_The problem_: Count the lines below that include the word "settings", then give that number and no other words.

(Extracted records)
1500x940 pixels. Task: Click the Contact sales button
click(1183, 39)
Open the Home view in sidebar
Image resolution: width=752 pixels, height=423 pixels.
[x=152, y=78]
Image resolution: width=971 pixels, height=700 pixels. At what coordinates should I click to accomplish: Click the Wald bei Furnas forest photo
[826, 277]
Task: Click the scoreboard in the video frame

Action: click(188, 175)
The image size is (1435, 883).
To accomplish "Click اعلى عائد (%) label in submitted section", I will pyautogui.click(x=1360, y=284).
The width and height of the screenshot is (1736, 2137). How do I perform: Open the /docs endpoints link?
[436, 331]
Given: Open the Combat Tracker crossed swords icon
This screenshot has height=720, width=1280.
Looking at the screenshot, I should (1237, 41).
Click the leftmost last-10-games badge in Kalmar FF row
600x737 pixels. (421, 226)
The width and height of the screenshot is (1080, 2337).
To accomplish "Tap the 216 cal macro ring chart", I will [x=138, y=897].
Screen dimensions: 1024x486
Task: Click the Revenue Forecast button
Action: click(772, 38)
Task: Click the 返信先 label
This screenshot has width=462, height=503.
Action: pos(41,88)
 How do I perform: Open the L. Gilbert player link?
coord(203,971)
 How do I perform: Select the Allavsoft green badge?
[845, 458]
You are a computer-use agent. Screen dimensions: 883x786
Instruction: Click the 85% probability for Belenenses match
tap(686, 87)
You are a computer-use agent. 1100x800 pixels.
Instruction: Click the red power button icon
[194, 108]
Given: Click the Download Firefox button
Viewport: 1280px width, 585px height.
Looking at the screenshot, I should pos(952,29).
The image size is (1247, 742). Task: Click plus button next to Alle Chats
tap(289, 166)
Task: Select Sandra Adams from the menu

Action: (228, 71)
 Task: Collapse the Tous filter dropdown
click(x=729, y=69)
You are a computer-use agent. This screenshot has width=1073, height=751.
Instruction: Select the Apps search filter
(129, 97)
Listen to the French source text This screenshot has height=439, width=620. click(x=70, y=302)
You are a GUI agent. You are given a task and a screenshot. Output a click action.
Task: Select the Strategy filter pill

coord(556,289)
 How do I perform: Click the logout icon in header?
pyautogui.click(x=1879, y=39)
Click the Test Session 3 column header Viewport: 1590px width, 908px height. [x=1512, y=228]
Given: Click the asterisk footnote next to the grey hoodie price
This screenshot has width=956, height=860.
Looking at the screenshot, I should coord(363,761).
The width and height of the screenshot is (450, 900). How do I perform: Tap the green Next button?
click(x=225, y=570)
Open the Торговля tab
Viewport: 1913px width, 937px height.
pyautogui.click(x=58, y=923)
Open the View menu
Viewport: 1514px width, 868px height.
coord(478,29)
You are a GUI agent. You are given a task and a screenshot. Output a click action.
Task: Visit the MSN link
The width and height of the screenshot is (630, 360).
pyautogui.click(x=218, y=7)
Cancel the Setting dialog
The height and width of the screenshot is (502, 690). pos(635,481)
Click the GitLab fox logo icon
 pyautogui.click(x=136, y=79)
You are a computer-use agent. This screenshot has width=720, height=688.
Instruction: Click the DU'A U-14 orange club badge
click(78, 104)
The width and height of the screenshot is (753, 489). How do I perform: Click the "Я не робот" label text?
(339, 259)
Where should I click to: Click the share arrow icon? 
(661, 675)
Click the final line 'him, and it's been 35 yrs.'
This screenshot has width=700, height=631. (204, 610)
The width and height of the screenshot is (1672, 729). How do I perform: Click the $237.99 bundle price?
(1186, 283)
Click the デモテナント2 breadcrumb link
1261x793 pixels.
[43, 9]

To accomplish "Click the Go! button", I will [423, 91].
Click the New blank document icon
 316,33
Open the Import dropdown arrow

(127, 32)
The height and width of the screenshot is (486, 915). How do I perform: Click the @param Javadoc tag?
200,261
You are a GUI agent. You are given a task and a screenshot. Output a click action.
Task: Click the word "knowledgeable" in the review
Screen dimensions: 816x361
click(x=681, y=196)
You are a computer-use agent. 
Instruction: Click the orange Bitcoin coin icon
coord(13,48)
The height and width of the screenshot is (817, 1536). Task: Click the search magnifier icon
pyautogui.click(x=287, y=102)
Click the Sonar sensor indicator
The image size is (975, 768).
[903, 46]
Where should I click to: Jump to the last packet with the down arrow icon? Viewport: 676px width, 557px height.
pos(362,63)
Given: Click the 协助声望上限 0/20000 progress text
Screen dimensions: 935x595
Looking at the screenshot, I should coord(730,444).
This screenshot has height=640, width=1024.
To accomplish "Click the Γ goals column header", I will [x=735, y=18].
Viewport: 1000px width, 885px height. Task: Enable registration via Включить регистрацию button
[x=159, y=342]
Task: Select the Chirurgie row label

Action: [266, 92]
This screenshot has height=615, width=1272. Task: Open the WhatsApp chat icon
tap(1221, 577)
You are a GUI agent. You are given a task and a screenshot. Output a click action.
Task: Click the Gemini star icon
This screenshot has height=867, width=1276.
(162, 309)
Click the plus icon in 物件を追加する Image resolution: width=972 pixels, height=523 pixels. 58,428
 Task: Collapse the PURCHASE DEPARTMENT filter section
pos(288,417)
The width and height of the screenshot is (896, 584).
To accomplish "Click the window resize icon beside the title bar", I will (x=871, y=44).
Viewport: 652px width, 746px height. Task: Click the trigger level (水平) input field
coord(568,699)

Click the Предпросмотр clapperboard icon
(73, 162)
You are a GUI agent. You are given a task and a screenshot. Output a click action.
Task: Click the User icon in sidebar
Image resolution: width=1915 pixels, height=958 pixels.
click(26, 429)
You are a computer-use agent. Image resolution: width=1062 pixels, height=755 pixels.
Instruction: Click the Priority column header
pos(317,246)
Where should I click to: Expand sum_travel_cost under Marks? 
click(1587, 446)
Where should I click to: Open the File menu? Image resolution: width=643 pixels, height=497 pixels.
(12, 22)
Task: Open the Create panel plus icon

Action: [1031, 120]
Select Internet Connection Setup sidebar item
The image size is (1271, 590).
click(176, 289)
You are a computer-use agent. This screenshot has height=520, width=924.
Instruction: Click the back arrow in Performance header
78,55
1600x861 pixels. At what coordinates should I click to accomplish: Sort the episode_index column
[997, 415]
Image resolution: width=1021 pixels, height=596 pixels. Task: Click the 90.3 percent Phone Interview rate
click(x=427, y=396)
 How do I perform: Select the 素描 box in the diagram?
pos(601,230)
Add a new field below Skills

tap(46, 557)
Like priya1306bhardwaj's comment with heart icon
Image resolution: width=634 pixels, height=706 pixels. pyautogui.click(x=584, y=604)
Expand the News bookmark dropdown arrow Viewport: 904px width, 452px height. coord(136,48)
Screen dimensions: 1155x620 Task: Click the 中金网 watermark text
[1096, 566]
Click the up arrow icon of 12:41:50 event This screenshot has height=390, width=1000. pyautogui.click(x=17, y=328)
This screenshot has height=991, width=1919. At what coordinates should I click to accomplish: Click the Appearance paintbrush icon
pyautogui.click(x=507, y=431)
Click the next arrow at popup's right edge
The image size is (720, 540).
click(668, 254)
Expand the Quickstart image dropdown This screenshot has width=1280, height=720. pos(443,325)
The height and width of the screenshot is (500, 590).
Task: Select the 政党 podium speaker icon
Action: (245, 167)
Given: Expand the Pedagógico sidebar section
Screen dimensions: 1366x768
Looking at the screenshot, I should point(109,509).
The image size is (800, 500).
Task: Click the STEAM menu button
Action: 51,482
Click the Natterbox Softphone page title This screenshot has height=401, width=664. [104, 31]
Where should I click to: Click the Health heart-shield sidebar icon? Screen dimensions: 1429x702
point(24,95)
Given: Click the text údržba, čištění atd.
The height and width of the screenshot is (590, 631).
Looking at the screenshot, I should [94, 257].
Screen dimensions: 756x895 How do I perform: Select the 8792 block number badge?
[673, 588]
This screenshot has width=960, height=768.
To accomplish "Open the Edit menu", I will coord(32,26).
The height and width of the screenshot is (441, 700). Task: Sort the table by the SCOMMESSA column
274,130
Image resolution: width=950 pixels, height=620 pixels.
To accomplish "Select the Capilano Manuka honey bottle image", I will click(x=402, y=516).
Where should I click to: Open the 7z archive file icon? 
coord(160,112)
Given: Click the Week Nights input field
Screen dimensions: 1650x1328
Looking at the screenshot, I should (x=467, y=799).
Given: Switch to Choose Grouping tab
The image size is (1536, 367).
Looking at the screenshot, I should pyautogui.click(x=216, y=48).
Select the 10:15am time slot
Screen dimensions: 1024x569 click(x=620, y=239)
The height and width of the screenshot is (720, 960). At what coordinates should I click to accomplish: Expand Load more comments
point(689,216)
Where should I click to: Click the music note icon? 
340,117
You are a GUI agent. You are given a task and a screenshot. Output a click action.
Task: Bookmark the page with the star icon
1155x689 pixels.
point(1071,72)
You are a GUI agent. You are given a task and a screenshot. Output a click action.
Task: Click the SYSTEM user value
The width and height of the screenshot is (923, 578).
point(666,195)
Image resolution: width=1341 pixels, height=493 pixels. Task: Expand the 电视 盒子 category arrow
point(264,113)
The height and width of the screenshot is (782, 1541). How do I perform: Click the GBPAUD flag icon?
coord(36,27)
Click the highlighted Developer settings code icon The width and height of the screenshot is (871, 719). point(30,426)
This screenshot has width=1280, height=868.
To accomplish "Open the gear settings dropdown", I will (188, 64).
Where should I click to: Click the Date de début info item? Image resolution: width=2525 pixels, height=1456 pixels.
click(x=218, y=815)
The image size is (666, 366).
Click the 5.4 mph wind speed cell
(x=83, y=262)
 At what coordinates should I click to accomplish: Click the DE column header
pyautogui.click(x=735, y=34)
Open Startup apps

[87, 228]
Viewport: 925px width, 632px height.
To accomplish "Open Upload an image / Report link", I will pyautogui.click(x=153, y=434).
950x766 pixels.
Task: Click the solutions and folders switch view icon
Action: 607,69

_The completed task_: 2